▶ _WORK TO COMPLETE_
Of all the lines below, output only those starting at the one with "With a very naughty (262, 807)" and ending at the one with "MENTIONS LEGALES (1039, 2040)", both ends included, exactly as written.

[Records contained in a dataset]
-*-
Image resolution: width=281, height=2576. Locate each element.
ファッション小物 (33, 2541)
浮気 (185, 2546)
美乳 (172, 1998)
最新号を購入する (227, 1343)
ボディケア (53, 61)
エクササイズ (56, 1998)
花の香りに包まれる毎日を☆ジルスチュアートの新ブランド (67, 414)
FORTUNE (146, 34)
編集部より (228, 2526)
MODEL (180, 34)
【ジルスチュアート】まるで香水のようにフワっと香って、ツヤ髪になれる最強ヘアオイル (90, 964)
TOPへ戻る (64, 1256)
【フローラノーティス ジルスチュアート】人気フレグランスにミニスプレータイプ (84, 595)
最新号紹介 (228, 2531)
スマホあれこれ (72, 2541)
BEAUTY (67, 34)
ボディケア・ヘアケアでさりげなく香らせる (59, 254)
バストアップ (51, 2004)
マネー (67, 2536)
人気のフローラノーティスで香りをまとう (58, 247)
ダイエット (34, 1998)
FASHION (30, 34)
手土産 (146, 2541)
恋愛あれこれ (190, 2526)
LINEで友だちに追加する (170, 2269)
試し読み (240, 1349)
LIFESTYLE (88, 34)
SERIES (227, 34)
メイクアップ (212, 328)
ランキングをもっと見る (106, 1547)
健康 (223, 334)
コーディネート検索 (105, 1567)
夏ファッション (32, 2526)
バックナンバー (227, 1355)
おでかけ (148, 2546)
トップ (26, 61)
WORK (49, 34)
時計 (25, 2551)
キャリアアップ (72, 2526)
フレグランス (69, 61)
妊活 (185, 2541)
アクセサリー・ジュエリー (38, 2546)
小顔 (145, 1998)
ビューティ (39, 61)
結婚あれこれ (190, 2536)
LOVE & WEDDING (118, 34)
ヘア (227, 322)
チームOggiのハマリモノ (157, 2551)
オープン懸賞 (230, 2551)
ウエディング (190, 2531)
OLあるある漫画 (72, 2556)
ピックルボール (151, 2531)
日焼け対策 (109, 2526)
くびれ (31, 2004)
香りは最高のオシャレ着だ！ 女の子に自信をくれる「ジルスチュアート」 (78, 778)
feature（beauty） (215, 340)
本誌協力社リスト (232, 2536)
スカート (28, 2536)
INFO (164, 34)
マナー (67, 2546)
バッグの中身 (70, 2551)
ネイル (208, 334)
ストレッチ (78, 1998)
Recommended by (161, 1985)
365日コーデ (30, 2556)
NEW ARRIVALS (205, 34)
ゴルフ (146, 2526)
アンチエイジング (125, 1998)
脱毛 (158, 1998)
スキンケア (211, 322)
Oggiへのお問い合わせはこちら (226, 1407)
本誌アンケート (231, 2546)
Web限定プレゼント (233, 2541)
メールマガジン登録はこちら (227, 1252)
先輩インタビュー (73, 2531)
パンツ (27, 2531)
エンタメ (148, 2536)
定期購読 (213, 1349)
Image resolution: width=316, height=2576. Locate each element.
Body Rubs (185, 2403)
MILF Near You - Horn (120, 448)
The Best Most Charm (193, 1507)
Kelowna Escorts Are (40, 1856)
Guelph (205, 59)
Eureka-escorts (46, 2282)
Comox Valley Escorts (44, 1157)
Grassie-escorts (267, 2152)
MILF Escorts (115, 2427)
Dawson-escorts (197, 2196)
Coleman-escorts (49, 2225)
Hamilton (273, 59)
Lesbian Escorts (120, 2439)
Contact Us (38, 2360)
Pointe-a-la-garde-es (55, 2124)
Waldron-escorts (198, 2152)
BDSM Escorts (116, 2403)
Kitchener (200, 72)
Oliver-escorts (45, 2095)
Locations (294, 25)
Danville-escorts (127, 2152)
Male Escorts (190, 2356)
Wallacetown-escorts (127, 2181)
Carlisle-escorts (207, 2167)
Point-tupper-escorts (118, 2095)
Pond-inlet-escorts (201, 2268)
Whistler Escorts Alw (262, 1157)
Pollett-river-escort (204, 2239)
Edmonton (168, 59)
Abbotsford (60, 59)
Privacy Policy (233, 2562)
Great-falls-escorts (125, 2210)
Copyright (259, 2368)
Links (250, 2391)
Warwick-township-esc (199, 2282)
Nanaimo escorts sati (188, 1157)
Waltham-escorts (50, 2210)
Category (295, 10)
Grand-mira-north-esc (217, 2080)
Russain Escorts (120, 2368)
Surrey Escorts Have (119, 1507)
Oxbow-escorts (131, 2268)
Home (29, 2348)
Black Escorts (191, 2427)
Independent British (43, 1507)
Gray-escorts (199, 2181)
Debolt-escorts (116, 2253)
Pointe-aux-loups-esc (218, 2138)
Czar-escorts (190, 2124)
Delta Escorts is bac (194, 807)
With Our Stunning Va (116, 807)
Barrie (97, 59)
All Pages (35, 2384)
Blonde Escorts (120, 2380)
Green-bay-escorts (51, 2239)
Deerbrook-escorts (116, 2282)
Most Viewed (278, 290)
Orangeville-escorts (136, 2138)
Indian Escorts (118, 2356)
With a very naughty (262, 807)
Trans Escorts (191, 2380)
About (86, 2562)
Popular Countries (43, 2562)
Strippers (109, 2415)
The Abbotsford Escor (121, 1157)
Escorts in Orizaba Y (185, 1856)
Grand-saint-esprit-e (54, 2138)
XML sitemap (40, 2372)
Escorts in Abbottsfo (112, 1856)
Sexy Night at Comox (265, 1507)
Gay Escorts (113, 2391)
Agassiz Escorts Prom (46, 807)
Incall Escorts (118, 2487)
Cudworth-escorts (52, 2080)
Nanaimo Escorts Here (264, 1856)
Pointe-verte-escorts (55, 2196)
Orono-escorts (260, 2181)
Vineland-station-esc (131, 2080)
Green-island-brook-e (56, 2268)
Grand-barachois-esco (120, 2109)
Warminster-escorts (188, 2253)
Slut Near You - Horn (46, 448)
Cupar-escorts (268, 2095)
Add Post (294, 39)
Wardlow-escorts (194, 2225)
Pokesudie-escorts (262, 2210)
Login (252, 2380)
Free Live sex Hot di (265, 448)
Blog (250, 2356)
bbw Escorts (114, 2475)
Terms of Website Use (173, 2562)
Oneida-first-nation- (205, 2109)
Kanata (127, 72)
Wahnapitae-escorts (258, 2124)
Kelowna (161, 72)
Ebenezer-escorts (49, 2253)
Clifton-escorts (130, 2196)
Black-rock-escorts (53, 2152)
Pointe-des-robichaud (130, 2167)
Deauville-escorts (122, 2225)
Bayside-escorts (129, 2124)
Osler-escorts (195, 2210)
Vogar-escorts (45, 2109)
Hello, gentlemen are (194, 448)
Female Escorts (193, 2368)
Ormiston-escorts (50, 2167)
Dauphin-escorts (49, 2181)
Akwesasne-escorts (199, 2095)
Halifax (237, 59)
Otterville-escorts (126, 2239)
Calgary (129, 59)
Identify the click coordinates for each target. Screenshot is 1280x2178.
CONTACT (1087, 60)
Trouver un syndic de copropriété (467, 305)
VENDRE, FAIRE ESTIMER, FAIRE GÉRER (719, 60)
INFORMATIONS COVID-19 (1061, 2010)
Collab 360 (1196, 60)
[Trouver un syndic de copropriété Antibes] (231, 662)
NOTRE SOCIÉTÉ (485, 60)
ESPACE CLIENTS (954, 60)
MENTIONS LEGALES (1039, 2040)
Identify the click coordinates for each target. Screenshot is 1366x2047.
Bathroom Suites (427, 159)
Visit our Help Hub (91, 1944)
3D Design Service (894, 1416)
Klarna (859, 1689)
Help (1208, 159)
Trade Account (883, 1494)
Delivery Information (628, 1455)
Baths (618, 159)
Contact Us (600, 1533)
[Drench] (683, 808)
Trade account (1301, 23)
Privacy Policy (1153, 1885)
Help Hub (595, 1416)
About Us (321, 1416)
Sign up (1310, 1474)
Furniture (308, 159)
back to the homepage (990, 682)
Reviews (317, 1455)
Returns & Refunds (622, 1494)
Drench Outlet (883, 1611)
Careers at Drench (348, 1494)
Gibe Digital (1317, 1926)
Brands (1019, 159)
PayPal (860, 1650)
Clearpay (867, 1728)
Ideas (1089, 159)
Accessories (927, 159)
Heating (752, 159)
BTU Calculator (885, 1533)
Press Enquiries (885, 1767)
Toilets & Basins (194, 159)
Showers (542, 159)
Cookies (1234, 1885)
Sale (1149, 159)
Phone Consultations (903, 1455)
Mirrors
-*-
▶ _ANSWER TO THIS PROBLEM_
With a very naughty (262, 807)
Trans Escorts (191, 2380)
About (86, 2562)
Popular Countries (43, 2562)
Strippers (109, 2415)
The Abbotsford Escor (121, 1157)
Escorts in Orizaba Y (185, 1856)
Grand-saint-esprit-e (54, 2138)
XML sitemap (40, 2372)
Escorts in Abbottsfo (112, 1856)
Sexy Night at Comox (265, 1507)
Gay Escorts (113, 2391)
Agassiz Escorts Prom (46, 807)
Incall Escorts (118, 2487)
Cudworth-escorts (52, 2080)
Nanaimo Escorts Here (264, 1856)
Pointe-verte-escorts (55, 2196)
Orono-escorts (260, 2181)
Vineland-station-esc (131, 2080)
Green-island-brook-e (56, 2268)
Grand-barachois-esco (120, 2109)
Warminster-escorts (188, 2253)
Slut Near You - Horn (46, 448)
Cupar-escorts (268, 2095)
Add Post (294, 39)
Wardlow-escorts (194, 2225)
Pokesudie-escorts (262, 2210)
Login (252, 2380)
Free Live sex Hot di (265, 448)
Blog (250, 2356)
bbw Escorts (114, 2475)
Terms of Website Use (173, 2562)
Oneida-first-nation- (205, 2109)
Kanata (127, 72)
Wahnapitae-escorts (258, 2124)
Kelowna (161, 72)
Ebenezer-escorts (49, 2253)
Clifton-escorts (130, 2196)
Black-rock-escorts (53, 2152)
Pointe-des-robichaud (130, 2167)
Deauville-escorts (122, 2225)
Bayside-escorts (129, 2124)
Osler-escorts (195, 2210)
Vogar-escorts (45, 2109)
Hello, gentlemen are (194, 448)
Female Escorts (193, 2368)
Ormiston-escorts (50, 2167)
Dauphin-escorts (49, 2181)
Akwesasne-escorts (199, 2095)
Halifax (237, 59)
Otterville-escorts (126, 2239)
Calgary (129, 59)
Identify the click coordinates for each target. Screenshot is 1280x2178.
CONTACT (1087, 60)
Trouver un syndic de copropriété (467, 305)
VENDRE, FAIRE ESTIMER, FAIRE GÉRER (719, 60)
INFORMATIONS COVID-19 (1061, 2010)
Collab 360 (1196, 60)
[Trouver un syndic de copropriété Antibes] (231, 662)
NOTRE SOCIÉTÉ (485, 60)
ESPACE CLIENTS (954, 60)
MENTIONS LEGALES (1039, 2040)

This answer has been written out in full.